There is only one way to find out – all you need is a giant pile of money and a vending machine that sells soda for $1.25: If you put in a dollar note and press the “return change” button, you will get the dollar note back directly. If you put in two dollar notes (the maximum it takes) at a time, it will give you change for the two dollars.

Our machine had $29 of change. It started out with 25¢ coins, and after a while returned a combination of different coins (25¢ & 10¢, then 10¢ & 5¢), finally switching to all 5¢ coins at the end.

In total, it had

  • 25¢ x 57 = $14.25
  • 10¢ x 114 = $11.40
  • 5¢ x 67= $3.35

After this, the machine refused to take bills, so it was either full with bills or, more likely, out of change.

But actually, it might still contain up to 95¢ of change – today’s homework is to find out how to measure the remaining change in the machine!

14 thoughts on “How much change is in a vending machine?”

  1. Also interesting: If you throw in quarters and press the coin return, you will get different quarters back. We cycled the quarters of three vending machines in this building and got 41 of the 50 state quarters this way. Now over to building two…

  2. Didn’t anyone look at you strangely while doing all that?

    (Anyway, all the vending machines I’ve seen seem to hold your money separately before vending, or refunding.

  3. Regarding different coins back:
    AFAIK vending machine don’t give out customers coins at all.

    If a customers insert bogus money and the machine accept it, its just a loss situation for the vending machine owner. If the machine gives a customer bogus money (e.g. from another customer) the vending machine owner is liable.
    So vending machine only returns your money at all without any products or change given to you or the machine gives back controlled and trusted change.

  4. Our vending machines at work are a bit temperamental. I work in a school, and they like to eat money without even registering it ever went in. The staff vending machine this afternoon took my 50p coin, gave me a 25p drink and spat out 45p in change which was quite nice. Normally it takes my 50p, fails to vend a cup and sprays hot chocolate on the floor then gives me 25p change.

    In a previous job I quickly discovered the vending machine would give a free product if I kept hitting the coin return button during the vending cycle.

    … then it gave the money back too.

  5. @foolala: You are wrong.

    I did a part time job while studying, and I had to program a similar system. All the coins of one type are put in something called a “hopper”. If you enter new coins, they fall into the hopper. If the system wants to give money back, it gives money from the hopper.

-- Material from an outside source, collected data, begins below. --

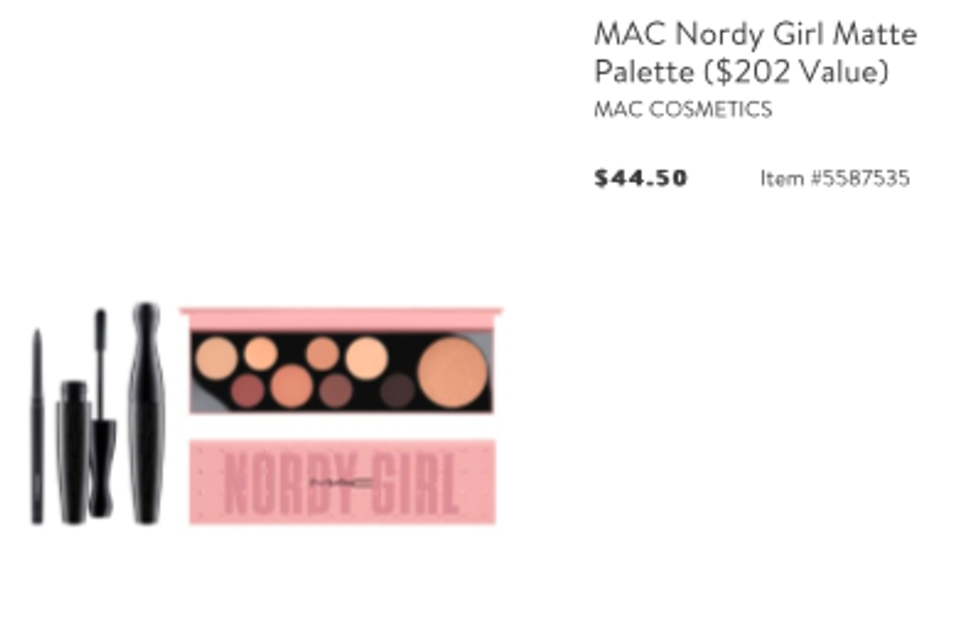Image resolution: width=980 pixels, height=634 pixels.
Task: Click the mascara wand applicator
Action: point(102,413)
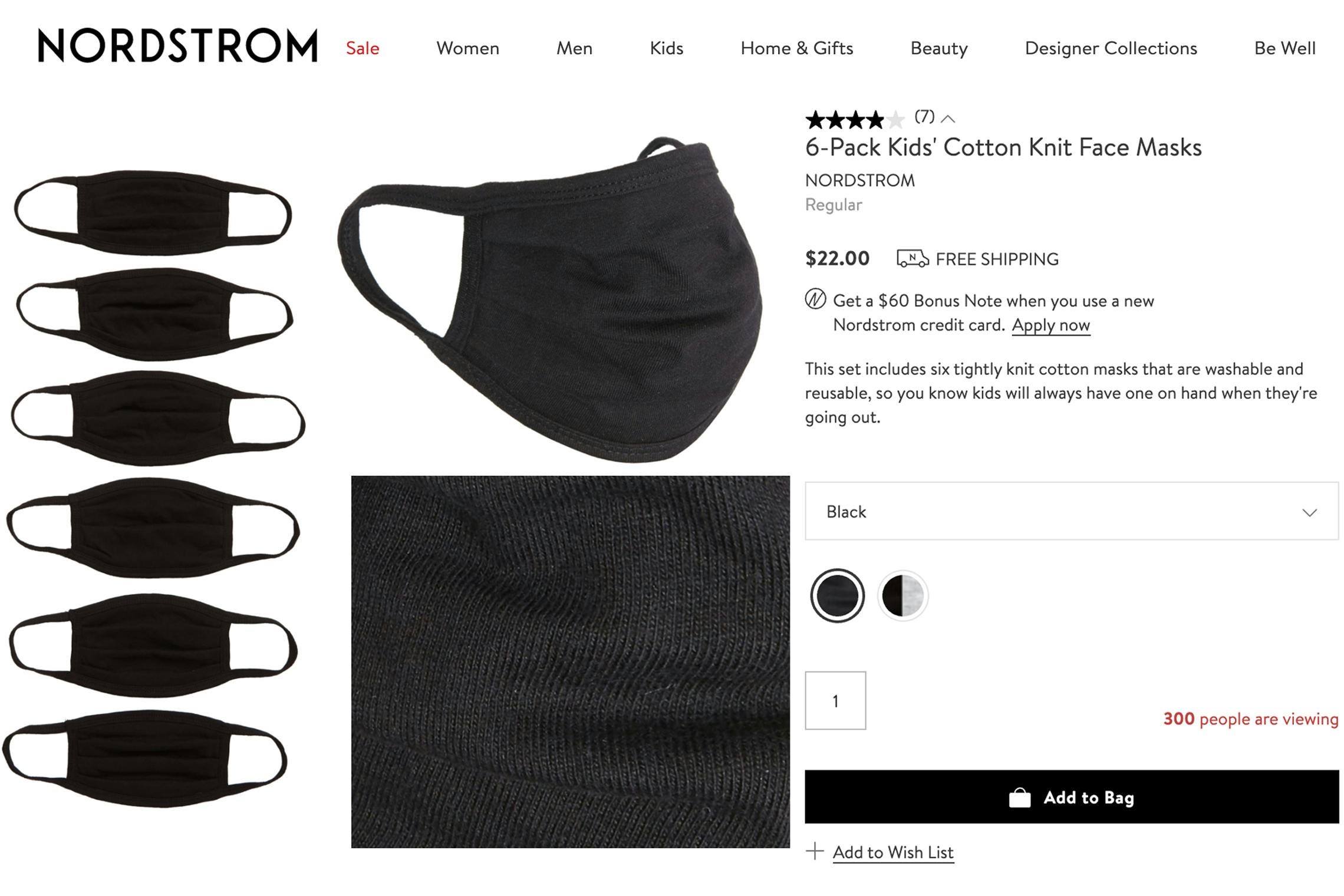Screen dimensions: 1344x896
Task: Add to Wish List
Action: click(x=893, y=852)
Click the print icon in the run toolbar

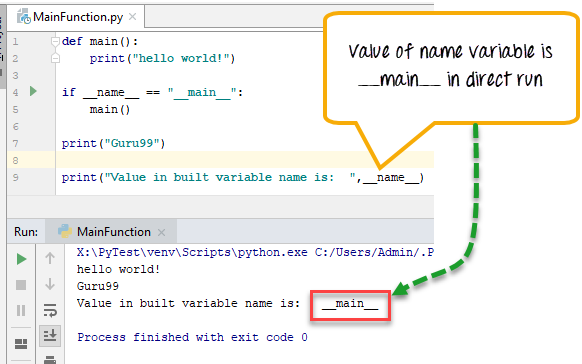coord(50,359)
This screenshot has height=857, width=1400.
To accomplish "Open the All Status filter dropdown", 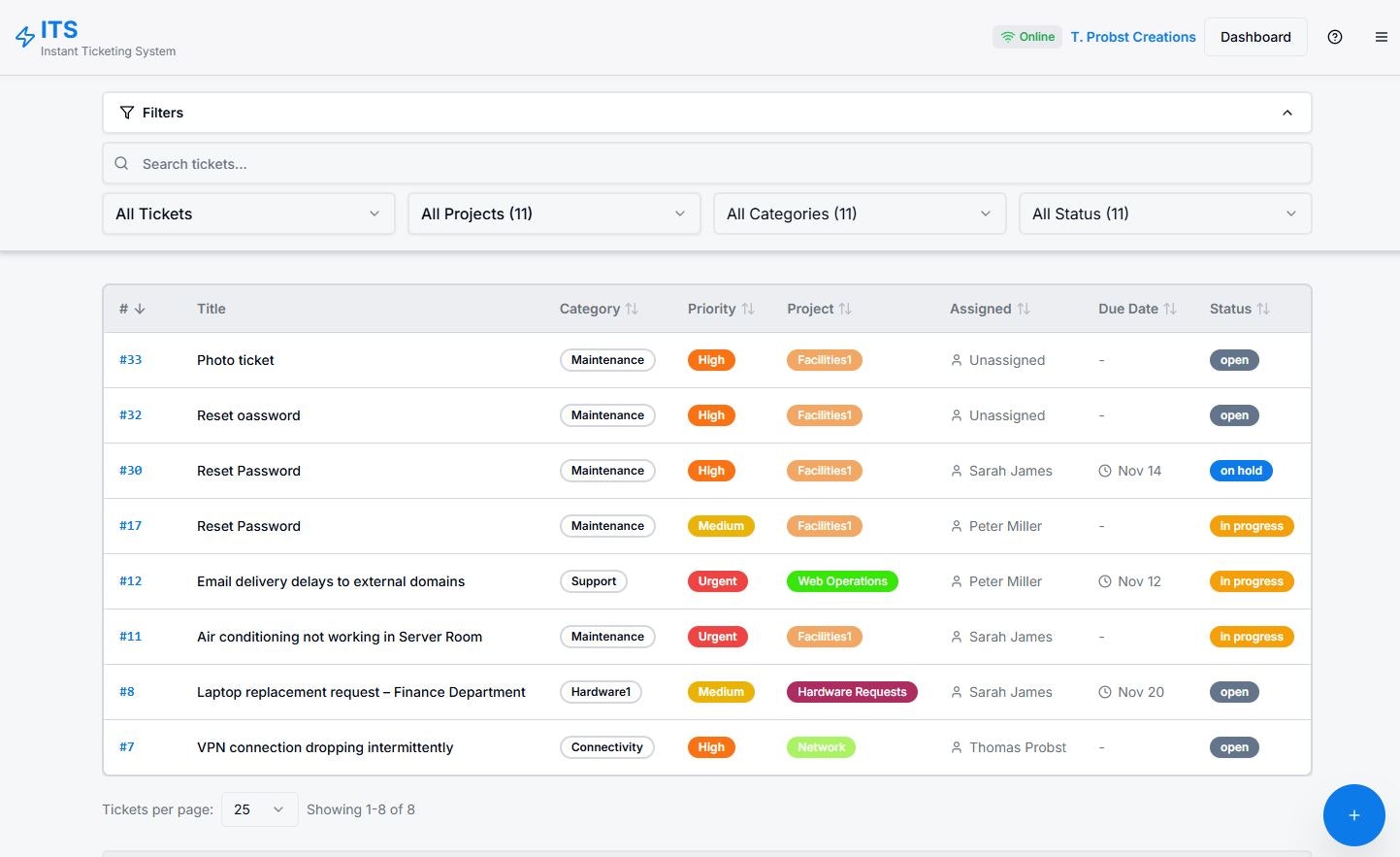I will point(1163,214).
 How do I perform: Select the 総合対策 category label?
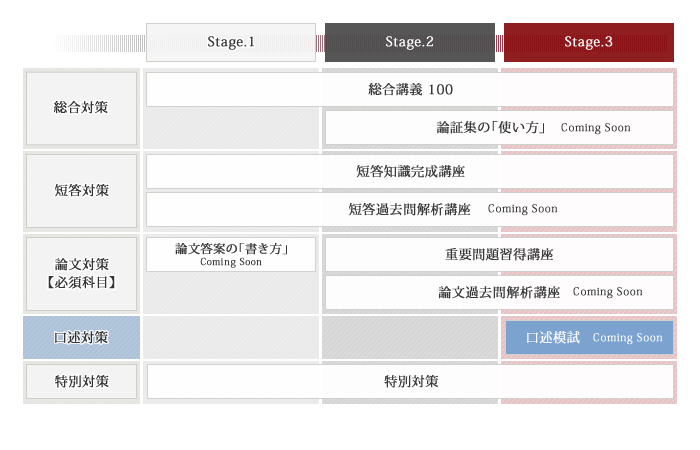point(81,108)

    The hopper in that machine I worked on back then was very similar to the way German “Lotto” machines work: It has a belt which just gets ANY coin out of the hopper and throws it out.

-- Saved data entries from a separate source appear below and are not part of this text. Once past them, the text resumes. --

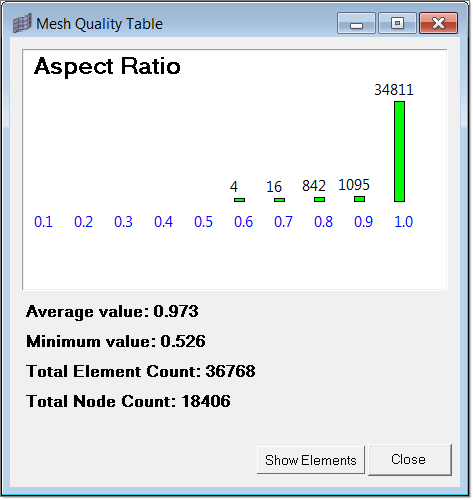Click the 0.1 axis label
473x500 pixels.
(x=43, y=222)
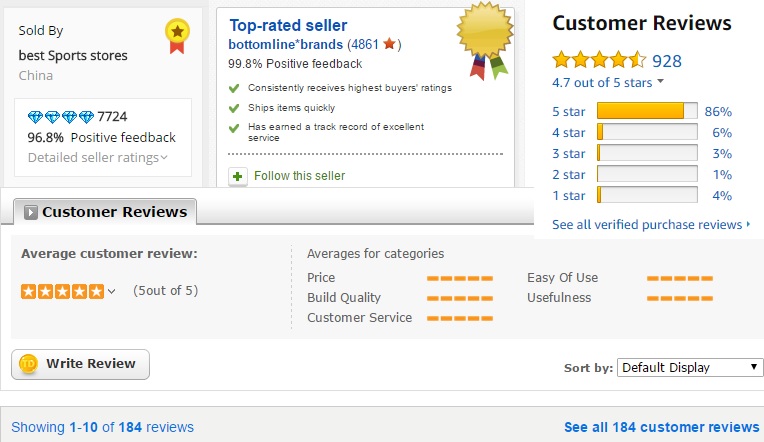Click the 928 ratings count

(x=666, y=60)
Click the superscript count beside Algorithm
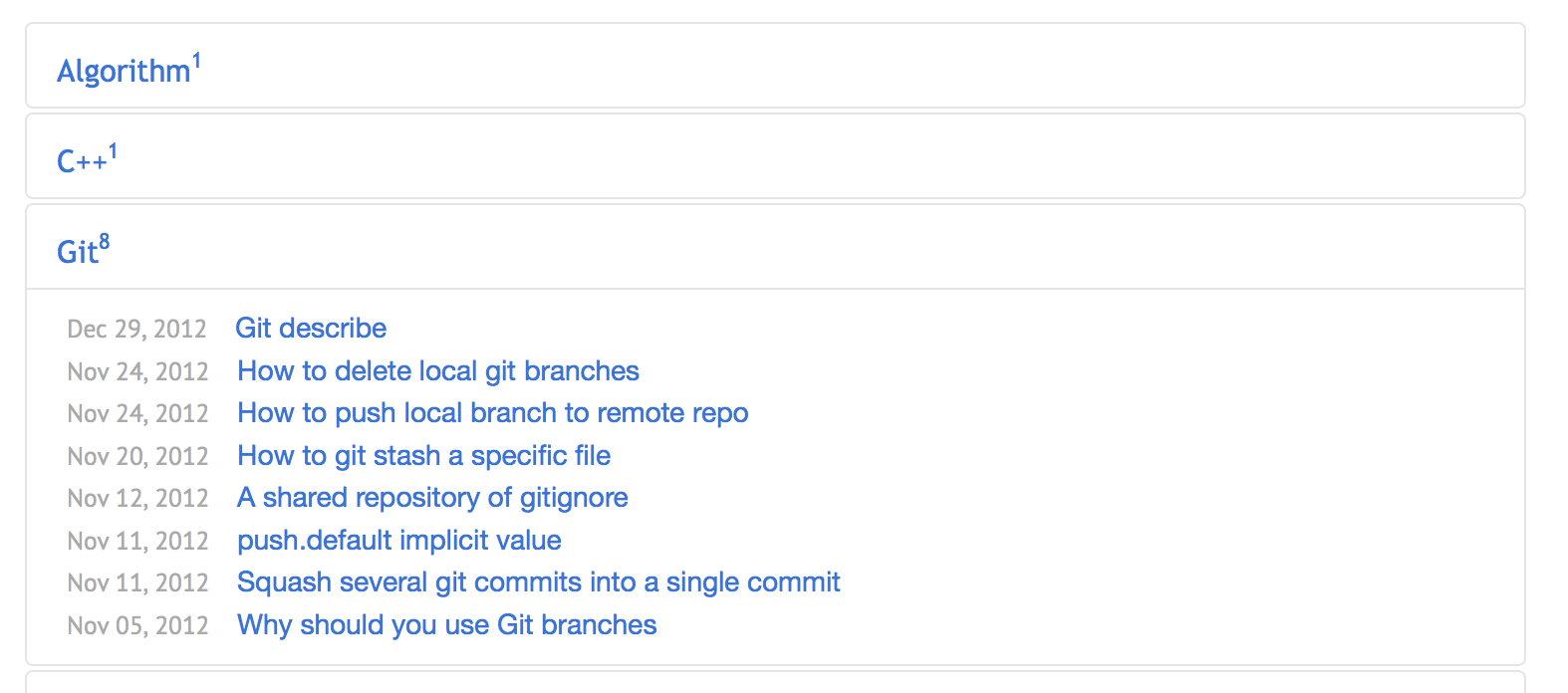 (196, 62)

    Thus, you do not really “cycle” in a strictly sense through all the coins, but the coins you put into and which come out are not same.

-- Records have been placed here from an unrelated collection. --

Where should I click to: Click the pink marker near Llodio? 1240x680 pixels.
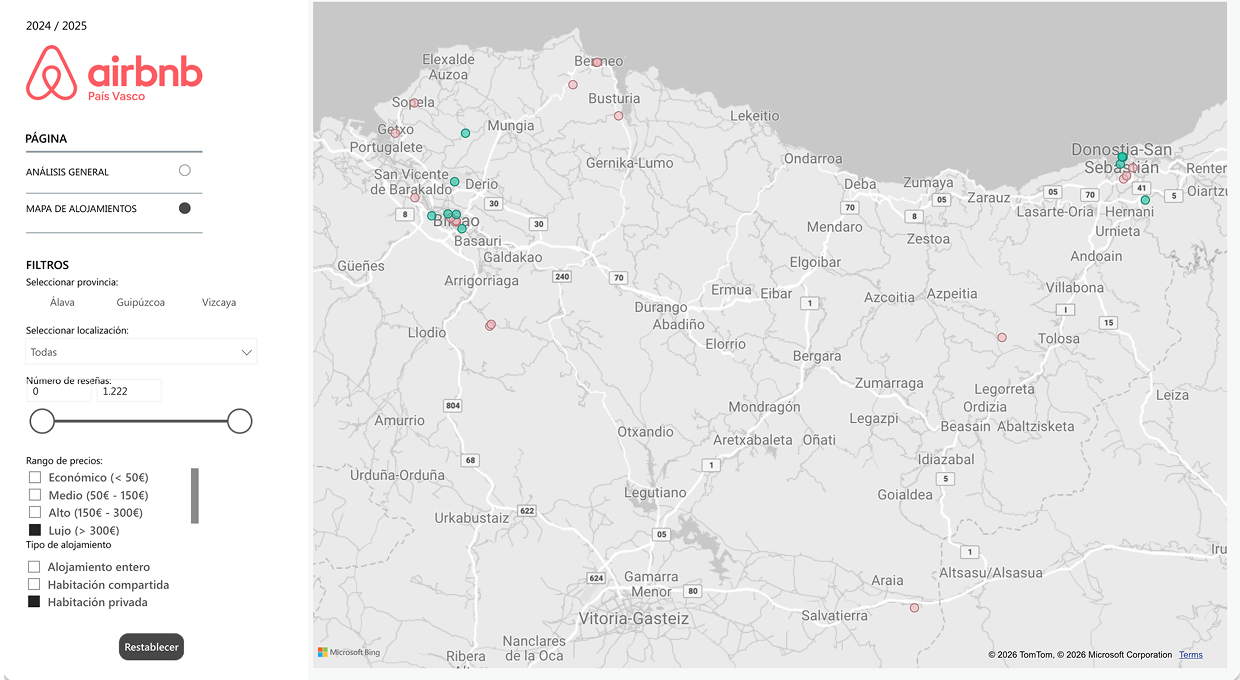(x=490, y=324)
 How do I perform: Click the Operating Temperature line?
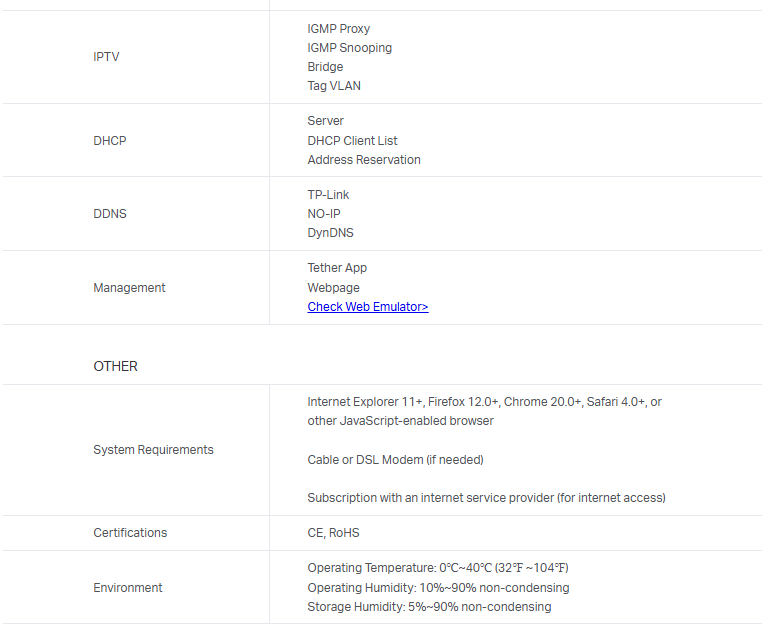[437, 568]
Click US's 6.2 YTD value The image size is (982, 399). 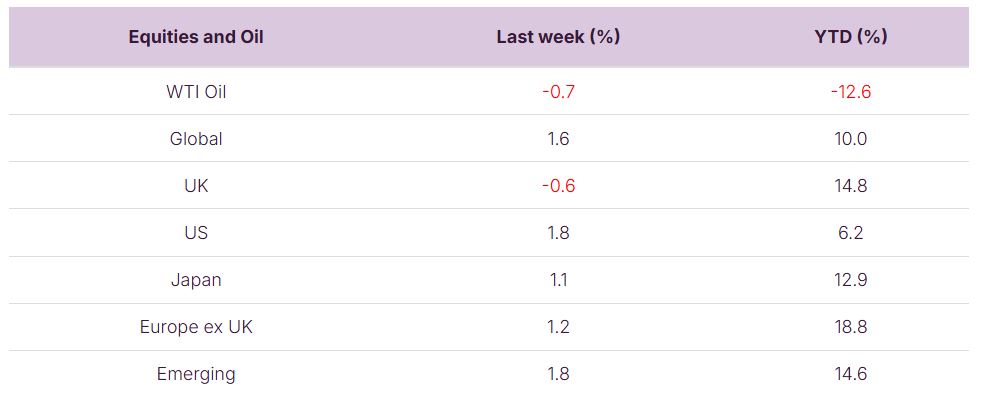point(850,232)
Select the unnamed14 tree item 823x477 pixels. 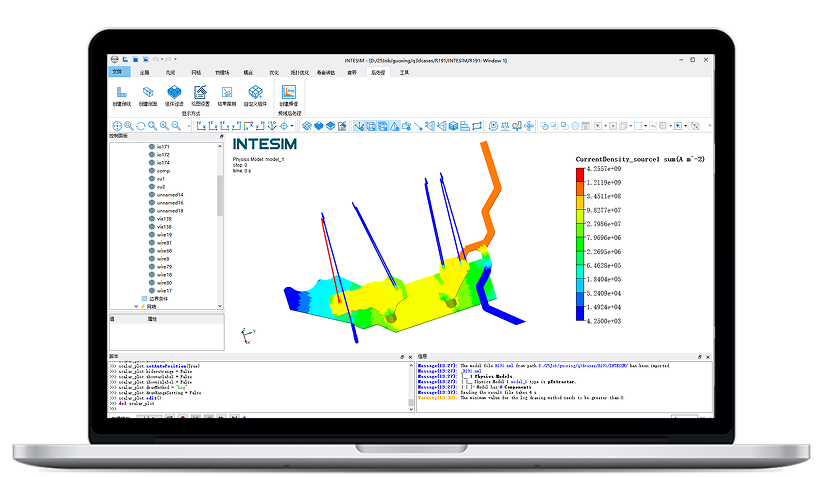170,195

  6. “Today’s homework is to find out how to measure the remaining change in the machine!”

    Put in $2, buy a drink; if it returns < 75c, now you know. If it returns 75 c, put in another $2, buy another drink; easy.

  7. Also, there is obviously more than one way to find out; yours is just the cheap quick easy way. The expensive thirsty way is to keep buying drinks for $2 until you stop getting change.

  8. “Today’s homework is to find out how to measure the remaining change in the machine!”

    Keep buying sodas for $1.30, (4 quarters, 3 dimes) until you stop getting nickels back. Hey, you’ve got enough change sitting around.

  9. > “Today’s homework is to find out how to measure the remaining change in the machine!”

    Get the owner to open the machine.

    What? You didn’t say we couldn’t… And I even skipped all the illegal options…

  10. Try increasingly granular. Buy with two $1 bills until no more, then use only quarters, then only dimes, finally only nickels. At that point you’ve either broken the machine or it no longer has anything to dispense.

  11. How did you manage to receive 29$ of change by putting two dollars in at a time?
    Our local chips & cookies dispenser claims to accept up to 100$ bills, I didn’t have any on hand to try but it did redeem a 5$ bill in coins. It also exhibits the same behavior as your machine: when you insert coins, the ones it gives back are not the same ones that were inserted.